* Activity *
In the article on Prince Philip's funeral, reproduce word for word everything from "Prince Philip's Funeral" down to "for Prince Philip?".

* Extract *

==============================

Prince Philip's Funeral Will Be a "Low Key" Event that Is Televised for the Public
When it comes to ceremonies surrounding the British Royal family, both the joyous and somber ones are always ornate affairs. From weddings, to coronations, to official visits to other parts of the world, birthday parties, get-togethers, and sadly, funerals, they're almost always large-scale events. However due to the time and global circumstances of Prince Philip's death, the long-standing Royal consort will have modified plans for his burial.
What are the funeral plans for Prince Philip?
On Saturday, April 17, Philip's service will be held at Windsor Castle — but in a manner that is atypical for the royal family, CNN reports. It will be "colorful and steeped in tradition," however, it will also be a "low key" affair.
This is mostly attributed to the COVID-19 pandemic, which has still put the kibosh on many large-scale in-person gatherings, even one as official as the funeral of the Duke of Edinburgh.

==============================

[Source data]
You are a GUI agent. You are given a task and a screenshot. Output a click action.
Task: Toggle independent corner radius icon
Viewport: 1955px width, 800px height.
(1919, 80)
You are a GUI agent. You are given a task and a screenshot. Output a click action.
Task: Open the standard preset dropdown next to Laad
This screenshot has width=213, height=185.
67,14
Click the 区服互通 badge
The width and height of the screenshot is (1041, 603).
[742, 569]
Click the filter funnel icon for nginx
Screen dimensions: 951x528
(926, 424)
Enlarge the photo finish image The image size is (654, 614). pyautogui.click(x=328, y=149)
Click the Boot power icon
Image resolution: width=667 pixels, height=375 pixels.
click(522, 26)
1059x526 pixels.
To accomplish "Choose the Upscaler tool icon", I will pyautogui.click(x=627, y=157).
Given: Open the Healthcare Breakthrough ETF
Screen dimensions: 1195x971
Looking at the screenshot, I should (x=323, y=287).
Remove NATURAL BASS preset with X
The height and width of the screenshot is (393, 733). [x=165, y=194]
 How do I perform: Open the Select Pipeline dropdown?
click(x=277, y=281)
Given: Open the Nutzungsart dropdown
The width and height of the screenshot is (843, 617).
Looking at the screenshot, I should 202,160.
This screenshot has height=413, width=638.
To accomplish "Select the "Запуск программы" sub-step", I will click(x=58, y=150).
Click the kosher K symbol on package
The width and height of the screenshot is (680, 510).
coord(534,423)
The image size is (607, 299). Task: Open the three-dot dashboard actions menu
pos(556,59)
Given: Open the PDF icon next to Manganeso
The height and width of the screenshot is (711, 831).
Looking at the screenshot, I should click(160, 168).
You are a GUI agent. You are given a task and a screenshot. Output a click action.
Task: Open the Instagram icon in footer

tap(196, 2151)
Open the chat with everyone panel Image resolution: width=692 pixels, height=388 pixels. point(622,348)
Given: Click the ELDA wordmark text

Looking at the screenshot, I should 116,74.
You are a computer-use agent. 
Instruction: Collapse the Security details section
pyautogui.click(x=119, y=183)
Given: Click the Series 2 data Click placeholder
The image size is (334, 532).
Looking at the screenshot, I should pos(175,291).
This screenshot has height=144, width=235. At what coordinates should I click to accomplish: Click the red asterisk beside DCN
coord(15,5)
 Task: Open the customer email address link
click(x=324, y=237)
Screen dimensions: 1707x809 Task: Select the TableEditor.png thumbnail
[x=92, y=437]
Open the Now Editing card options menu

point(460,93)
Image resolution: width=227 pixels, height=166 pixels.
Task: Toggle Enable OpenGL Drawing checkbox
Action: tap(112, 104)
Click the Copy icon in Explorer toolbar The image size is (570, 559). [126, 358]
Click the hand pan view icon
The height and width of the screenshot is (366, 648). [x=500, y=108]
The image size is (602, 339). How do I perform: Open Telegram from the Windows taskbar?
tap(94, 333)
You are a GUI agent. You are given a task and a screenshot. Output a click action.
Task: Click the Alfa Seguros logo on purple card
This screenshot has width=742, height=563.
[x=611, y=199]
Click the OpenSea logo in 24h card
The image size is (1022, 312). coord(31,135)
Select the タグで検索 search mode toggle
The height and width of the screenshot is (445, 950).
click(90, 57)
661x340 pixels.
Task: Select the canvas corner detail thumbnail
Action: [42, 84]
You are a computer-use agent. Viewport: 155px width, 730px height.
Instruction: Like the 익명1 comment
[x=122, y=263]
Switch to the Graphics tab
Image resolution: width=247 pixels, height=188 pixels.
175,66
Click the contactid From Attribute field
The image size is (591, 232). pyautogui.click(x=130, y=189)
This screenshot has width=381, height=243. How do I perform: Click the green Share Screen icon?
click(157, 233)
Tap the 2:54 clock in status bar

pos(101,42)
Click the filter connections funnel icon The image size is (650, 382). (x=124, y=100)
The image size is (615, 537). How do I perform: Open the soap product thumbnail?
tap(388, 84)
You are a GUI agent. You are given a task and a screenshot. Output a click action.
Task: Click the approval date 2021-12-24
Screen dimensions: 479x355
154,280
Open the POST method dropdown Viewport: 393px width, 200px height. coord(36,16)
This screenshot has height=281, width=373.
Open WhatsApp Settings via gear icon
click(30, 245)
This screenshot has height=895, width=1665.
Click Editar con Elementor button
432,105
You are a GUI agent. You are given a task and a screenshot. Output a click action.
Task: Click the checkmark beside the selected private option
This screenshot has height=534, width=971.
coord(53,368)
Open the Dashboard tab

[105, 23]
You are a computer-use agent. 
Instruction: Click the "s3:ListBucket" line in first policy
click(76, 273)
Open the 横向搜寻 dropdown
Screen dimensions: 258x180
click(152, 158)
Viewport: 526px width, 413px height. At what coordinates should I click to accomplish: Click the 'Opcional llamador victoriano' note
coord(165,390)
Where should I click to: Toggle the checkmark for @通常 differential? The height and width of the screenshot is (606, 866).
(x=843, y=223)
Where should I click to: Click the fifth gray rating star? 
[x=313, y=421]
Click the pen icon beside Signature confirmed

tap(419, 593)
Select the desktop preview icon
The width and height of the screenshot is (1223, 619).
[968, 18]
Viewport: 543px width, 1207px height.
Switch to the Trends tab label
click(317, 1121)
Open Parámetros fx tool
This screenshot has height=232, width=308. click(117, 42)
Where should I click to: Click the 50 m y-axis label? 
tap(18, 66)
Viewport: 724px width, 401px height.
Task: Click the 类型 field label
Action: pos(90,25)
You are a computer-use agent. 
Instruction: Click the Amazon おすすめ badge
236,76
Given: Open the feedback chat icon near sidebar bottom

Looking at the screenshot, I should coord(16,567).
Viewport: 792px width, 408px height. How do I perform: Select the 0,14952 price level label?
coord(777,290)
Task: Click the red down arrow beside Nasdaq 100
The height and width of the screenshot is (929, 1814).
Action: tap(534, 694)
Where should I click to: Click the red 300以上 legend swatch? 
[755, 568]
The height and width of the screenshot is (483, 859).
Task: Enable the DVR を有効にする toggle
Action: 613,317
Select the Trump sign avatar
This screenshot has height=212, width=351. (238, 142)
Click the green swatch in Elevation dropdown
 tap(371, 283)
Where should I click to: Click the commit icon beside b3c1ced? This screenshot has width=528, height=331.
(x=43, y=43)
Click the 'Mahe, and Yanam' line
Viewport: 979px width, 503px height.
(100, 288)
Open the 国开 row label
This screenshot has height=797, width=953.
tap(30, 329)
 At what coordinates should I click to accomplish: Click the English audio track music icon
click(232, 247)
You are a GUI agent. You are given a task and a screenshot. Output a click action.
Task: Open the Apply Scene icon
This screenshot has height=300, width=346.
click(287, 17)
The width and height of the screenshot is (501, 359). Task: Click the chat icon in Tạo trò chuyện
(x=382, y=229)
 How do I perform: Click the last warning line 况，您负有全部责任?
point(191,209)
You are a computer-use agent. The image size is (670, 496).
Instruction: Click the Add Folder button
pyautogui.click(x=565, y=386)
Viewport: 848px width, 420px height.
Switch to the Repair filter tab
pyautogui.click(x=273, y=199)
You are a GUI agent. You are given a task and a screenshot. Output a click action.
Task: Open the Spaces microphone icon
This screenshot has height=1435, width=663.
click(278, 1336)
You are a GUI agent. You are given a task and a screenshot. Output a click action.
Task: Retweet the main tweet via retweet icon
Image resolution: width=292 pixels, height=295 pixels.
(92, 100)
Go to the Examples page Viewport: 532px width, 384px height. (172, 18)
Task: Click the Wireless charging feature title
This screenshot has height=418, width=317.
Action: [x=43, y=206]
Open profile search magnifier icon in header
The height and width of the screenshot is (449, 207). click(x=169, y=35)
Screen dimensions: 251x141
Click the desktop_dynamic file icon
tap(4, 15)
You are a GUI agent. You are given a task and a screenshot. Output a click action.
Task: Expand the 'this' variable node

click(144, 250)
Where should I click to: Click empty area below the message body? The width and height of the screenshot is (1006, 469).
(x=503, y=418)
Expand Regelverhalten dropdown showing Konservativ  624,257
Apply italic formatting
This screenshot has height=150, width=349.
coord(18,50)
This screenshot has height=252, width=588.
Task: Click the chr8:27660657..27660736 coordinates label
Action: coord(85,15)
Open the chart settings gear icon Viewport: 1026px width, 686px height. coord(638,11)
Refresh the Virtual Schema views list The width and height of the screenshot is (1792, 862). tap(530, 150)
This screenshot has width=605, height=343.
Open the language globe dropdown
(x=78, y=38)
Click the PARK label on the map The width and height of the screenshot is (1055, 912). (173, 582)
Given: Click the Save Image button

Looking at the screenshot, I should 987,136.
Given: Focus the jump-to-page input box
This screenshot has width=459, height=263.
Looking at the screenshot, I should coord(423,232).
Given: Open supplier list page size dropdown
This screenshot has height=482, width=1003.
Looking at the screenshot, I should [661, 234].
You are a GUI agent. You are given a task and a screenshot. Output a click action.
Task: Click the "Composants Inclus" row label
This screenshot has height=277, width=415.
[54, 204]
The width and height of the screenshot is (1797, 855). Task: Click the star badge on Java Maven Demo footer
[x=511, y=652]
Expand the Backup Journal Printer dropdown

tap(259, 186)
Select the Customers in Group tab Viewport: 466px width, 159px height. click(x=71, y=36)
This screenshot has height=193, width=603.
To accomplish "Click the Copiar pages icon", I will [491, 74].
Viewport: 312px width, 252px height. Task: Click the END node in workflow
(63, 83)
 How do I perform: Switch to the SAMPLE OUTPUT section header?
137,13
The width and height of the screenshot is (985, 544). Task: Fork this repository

==============================

* Exercise solution *
Prince Philip's Funeral Will Be a "Low Key" Event that Is Televised for the Public
When it comes to ceremonies surrounding the British Royal family, both the joyous and somber ones are always ornate affairs. From weddings, to coronations, to official visits to other parts of the world, birthday parties, get-togethers, and sadly, funerals, they're almost always large-scale events. However due to the time and global circumstances of Prince Philip's death, the long-standing Royal consort will have modified plans for his burial.
What are the funeral plans for Prince Philip?